**掲載一覧**
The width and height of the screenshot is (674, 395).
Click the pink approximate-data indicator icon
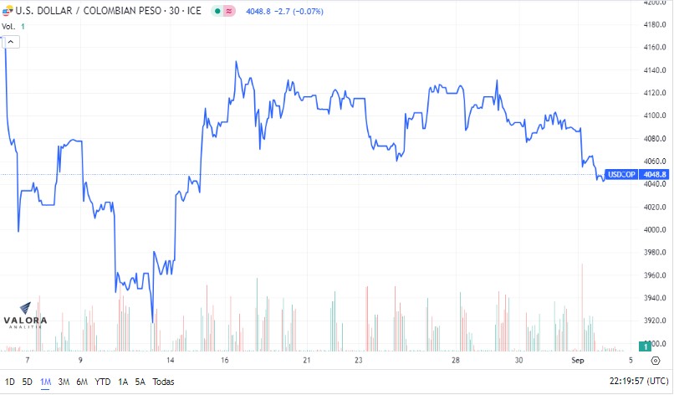[x=229, y=11]
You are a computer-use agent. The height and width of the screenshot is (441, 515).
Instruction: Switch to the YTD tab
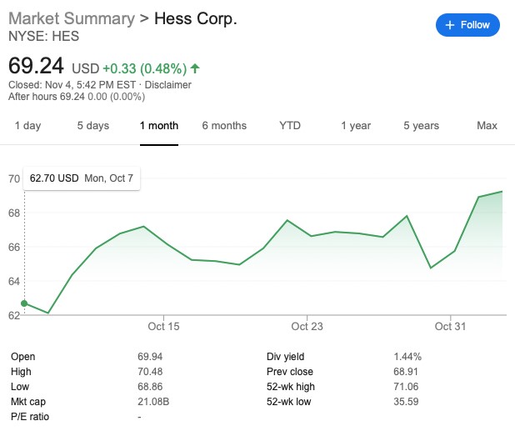pyautogui.click(x=290, y=126)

**作業指示**
上の一覧の各行を、指示文も含めてすべて書き直しなさい。その際、解答として示された座標の数値をそれぞれ133ずつ増やし、画像は解答から省くこと。

**課題の解答**
The width and height of the screenshot is (674, 395).
Click the pink approximate-data indicator icon
[x=362, y=144]
You are a computer-use agent. The height and width of the screenshot is (441, 515).
Instruction: Switch to the YTD tab
pyautogui.click(x=423, y=259)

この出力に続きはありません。